That appears to be the second mandate, one which is common to all great sound effects: sounds that feel familiar to the viewer, though they can’t quite put their finger on what the source is. An example of that kind of effect was featured in the episode “Johari Window,” in which the Fringe team visit a small town, Edina City, fabled for its “Edina hum,” a frequency generated by a secret device that hides the deformities that the townsfolk all suffer, which are caused by the generator itself. The original direction for the sound of the Edina hum came from executive producer Jeff Pinkner. “We were in the dub here, and Jeff came in, and said, ‘Have you ever heard the 100-year locusts back east? That’s what I want it to sound like,’” recalls Paul Curtis. “So basically what we ended up with here were…bugs.”
Well, not just bugs. Tanis layered in a variety of machine sounds to complete the picture. “The characters are hearing the sound and visually referring to the sound, and you have to sell that with sound effects,” explains Norman. “You can’t have it be bugs or have it be mechanical.”

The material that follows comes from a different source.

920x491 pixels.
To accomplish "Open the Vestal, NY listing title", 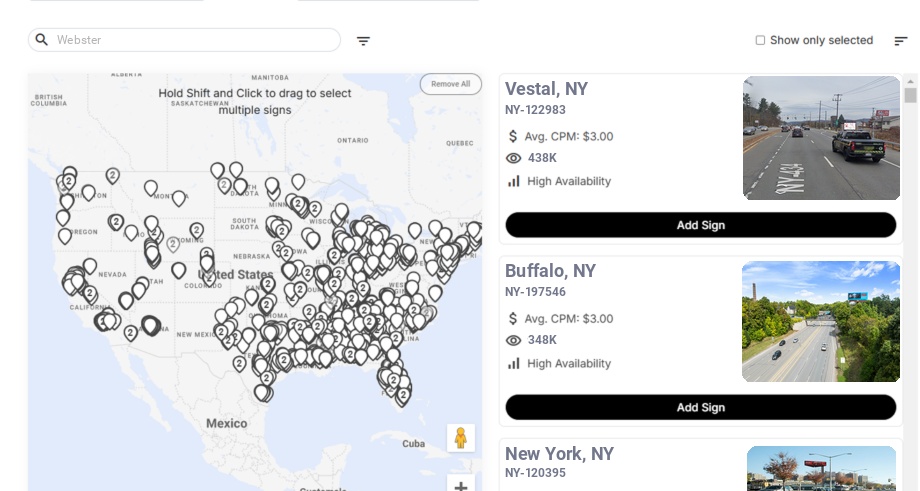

Adds Curtis, “We had two tracks of cicadas—one pitched down, one normal—and then there was another electrical, shock-y sound. So we had to play with the way they were mixed to make it feel like the hum. It’s one of those instances where we throw I-don’t-know-how-many things at it, and then finally say, ‘Okay, that’s what we’re looking for.’”
An episode’s signature sound—particularly one that spans an entire episode in the background—must be handled thoughtfully, says Tanis. “What’s weird about the Edina hum is that you hear it all over the town. It goes to the borders of this little town: indoors, outdoors, down the street, in the basement; you hear some level of it, but you don’t want to hear that for 44 minutes of a show. It’ll drive you nuts. So you have to blend it in, pick moments, bring it up, take it down, so that people can reference it, but you’re not listening to 44 minutes of hum.”
Foley, recorded at Warner Bros., will often help out with gore sounds, such as for Walter Bishop’s many autopsy sequences. For other sounds, such as for the subterranean “Mole Boy” monster in “Night of Desirable Objects,” the team will turn to group ADR actors to create vocalizations for creatures, whose work is then sometimes processed with library monster sounds. “For that show, we had one guy who would actually do a performance with half an orange in his mouth, creating a gargly nature that was perfect,” Curtis recalls.
“Things out of the library tend to have impact and weight and scary character, but they don’t have performance,” adds Tanis. “If you have your creature going through a scene and he needs to go from investigating something to full-on attack, it’s useful to have an ADR version to carry that arc in the character change. We can add growls or snarls under it to punctuate that.”
The Fringe team’s studio comprises a two-person Digidesign D-Control ICON control surface tied to a pair of higher-powered quad-core Macs: one for dealing with sound effects, and the other not only running dialog and music, but simultaneously re-recording the mix.
The system is linked directly to editorial’s Avid Unity editing system—located just down the hall—allowing for immediate access to changes to picture as opposed to the traditional waiting for a tape to be delivered, loaded and processed. “We’re not doing a traditional ‘record as you go’ mix,” says Norman. “This is a virtual mixing world we’re doing here. It’s a new business model for Warner Bros., having a high-powered remote mixing environment, and it’s proving to be successful.”
Matt Hurwitz is an L.A.-based freelance writer.